Chad
2 items across 2 editions
No. III · Friday, 3 July 2026
More than 6,000 flee West Darfur town after RSF threats, most crossing into Chad
What? The UN's International Organization for Migration says roughly 6,005 people fled the town of Kulbus and three nearby villages in Sudan's West Darfur after Rapid Support Forces members threatened residents over their perceived support for the Sudanese army; most crossed the border into Chad. The Sudanese army has since claimed it retook Kulbus — a rare gain in western Darfur since El-Fasher's fall.
So what? Sudan's civil war continues to generate large, sudden cross-border displacement; while the primary flows remain regional, sustained conflict and state collapse in Sudan feed the broader pool of protracted-displacement populations that eventually appear in irregular-migration flows further along international routes that border authorities screen against.
Developing · Sources: Anadolu Ajansı · Africanews (July 1–2, 2026)

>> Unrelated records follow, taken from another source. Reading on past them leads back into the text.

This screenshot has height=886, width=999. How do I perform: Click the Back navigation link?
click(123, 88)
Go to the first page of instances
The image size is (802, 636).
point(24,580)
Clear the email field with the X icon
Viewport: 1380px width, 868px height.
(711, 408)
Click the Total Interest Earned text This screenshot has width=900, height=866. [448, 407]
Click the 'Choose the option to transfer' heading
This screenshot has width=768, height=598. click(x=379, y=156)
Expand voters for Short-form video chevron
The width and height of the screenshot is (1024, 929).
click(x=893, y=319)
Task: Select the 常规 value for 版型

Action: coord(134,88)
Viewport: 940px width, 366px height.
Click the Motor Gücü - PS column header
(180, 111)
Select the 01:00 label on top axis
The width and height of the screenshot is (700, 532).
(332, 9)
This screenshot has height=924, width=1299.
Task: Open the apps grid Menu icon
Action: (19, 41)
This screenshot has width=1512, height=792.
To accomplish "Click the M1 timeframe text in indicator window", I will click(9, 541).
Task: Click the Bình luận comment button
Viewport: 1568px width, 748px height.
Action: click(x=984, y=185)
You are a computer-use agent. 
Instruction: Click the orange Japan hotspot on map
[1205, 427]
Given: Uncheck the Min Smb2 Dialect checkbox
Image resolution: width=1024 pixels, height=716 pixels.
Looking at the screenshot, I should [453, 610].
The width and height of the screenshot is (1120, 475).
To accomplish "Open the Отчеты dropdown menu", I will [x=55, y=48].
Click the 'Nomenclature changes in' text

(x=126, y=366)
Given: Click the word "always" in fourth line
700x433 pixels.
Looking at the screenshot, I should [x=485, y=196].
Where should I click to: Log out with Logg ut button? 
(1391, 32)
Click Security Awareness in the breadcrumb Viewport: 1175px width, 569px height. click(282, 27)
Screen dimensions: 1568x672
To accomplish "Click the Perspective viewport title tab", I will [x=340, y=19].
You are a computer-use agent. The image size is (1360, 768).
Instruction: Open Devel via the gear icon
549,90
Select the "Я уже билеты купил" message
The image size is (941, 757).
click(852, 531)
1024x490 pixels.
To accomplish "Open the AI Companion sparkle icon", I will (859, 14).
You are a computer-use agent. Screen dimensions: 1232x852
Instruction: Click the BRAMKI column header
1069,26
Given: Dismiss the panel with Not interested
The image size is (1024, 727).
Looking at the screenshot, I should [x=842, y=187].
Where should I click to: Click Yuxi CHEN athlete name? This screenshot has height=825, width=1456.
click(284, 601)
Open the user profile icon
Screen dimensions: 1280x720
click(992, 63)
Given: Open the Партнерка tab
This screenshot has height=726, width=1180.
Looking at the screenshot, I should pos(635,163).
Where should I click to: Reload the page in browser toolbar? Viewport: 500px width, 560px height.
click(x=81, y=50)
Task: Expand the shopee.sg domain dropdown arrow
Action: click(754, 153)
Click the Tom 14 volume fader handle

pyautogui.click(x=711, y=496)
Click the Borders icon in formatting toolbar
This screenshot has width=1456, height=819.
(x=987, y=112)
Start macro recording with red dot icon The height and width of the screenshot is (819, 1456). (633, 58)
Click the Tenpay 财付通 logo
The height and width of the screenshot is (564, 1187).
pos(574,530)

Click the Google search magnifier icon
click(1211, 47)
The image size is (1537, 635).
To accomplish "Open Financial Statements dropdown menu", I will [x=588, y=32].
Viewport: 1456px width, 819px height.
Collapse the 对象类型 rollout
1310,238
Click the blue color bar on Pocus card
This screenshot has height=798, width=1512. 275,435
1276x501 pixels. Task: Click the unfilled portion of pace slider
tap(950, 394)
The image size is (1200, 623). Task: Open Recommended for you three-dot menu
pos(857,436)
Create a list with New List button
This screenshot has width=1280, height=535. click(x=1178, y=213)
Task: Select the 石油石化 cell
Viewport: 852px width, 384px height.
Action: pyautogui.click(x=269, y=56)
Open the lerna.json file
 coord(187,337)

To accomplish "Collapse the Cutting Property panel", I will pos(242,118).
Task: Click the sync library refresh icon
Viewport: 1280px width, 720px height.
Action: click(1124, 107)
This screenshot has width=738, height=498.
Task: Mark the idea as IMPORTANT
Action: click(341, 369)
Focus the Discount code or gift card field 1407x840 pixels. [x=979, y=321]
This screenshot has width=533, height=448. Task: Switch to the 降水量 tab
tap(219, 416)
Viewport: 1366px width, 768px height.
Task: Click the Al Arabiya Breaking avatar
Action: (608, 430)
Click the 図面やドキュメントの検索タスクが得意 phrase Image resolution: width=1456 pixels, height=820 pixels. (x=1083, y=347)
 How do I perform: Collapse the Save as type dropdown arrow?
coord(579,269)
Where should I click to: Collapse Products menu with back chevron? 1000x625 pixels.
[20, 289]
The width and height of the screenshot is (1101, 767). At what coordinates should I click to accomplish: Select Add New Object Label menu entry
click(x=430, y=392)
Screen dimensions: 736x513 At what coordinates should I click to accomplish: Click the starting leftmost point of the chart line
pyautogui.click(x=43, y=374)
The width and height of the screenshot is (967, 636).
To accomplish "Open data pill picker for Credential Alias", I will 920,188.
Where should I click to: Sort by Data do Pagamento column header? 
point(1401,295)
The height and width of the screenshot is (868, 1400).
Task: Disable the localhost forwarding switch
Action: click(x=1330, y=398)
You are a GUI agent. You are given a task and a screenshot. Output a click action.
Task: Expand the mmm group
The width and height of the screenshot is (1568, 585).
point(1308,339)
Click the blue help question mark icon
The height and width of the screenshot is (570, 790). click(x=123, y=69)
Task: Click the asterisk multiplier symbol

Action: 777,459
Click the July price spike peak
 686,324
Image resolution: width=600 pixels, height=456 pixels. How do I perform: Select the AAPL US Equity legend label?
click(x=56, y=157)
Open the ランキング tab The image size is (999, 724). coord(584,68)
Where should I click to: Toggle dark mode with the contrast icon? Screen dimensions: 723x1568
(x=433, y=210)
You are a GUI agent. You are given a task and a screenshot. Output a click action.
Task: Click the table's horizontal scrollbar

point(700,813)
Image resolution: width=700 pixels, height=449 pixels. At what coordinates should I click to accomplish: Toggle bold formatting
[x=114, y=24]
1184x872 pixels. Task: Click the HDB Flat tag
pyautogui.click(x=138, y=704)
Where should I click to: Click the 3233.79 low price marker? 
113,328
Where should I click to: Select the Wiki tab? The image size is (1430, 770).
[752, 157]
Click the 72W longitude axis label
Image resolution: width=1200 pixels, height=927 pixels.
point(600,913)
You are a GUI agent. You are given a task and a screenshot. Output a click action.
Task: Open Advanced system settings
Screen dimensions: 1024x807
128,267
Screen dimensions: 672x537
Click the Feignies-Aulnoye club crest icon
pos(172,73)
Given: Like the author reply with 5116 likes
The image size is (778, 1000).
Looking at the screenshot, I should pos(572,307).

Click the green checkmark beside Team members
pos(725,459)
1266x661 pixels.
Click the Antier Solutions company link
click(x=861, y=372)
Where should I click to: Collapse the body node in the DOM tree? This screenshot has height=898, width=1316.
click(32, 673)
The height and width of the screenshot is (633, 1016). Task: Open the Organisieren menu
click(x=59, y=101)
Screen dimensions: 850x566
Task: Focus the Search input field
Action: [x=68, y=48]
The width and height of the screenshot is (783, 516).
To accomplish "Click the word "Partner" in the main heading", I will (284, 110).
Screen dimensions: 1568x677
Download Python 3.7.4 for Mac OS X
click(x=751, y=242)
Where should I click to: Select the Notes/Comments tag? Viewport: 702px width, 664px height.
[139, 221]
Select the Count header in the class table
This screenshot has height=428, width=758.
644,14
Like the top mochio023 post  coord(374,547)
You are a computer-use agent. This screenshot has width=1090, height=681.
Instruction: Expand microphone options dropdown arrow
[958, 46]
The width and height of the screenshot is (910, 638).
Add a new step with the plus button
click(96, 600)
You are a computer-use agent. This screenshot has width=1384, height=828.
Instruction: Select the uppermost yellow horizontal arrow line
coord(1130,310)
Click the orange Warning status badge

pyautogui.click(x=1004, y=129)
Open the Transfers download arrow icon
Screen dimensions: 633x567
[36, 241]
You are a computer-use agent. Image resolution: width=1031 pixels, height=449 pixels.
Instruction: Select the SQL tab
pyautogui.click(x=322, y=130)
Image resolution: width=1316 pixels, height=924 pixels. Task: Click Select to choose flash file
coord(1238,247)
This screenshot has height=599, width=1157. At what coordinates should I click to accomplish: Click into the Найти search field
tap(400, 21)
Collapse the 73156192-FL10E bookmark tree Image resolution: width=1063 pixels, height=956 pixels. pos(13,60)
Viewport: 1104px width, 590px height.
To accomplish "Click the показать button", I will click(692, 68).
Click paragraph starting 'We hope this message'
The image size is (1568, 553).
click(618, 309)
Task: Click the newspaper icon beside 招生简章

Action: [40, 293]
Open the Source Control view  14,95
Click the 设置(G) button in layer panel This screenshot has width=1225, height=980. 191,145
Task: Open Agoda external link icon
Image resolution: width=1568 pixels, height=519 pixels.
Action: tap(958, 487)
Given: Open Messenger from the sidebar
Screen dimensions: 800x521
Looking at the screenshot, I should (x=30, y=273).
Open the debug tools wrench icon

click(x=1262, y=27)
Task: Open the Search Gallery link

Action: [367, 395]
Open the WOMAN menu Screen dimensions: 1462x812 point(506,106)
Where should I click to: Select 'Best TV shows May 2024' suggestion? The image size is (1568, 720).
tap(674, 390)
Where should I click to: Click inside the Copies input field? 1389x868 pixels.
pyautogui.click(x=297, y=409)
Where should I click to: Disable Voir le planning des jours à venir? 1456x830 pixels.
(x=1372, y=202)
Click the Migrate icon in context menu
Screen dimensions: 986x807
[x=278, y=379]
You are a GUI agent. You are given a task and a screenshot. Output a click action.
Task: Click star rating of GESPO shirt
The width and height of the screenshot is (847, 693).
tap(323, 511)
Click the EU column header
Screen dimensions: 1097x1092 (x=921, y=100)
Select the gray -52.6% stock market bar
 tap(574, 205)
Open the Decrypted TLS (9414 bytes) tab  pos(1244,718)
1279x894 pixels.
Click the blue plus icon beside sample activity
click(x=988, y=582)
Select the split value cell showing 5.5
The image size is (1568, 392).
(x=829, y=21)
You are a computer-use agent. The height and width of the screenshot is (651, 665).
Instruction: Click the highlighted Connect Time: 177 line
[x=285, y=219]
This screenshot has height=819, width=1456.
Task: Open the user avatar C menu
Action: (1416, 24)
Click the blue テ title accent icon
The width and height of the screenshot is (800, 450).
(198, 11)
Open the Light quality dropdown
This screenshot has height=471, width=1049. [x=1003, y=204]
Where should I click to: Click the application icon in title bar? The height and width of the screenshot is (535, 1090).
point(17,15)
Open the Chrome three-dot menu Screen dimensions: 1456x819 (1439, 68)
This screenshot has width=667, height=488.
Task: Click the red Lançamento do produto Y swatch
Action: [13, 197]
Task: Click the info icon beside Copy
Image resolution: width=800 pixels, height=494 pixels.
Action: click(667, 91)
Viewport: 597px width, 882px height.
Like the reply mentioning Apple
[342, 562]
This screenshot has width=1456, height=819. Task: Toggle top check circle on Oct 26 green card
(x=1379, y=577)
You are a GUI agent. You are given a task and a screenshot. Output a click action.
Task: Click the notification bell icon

No. I · Wednesday, 1 July 2026
Amnesty finds RSF crimes against humanity and ethnic cleansing in El Fasher; UN rights body convenes
What? A major Amnesty International report concludes the Rapid Support Forces committed crimes against humanity and ethnic cleansing — with acts that "may be relevant to genocide" — in the siege of El Fasher, North Darfur. The UN Human Rights Council is holding an urgent meeting; earlier UN fact-finding cited a genocidal campaign against non-Arab communities.
So what? Darfur atrocities are accelerating one of the world's largest displacement crises, feeding extra-continental migration and smuggling networks that increasingly reach the Western Hemisphere — a downstream traveler-screening exposure to watch rather than a near-term threat to forward border footprints.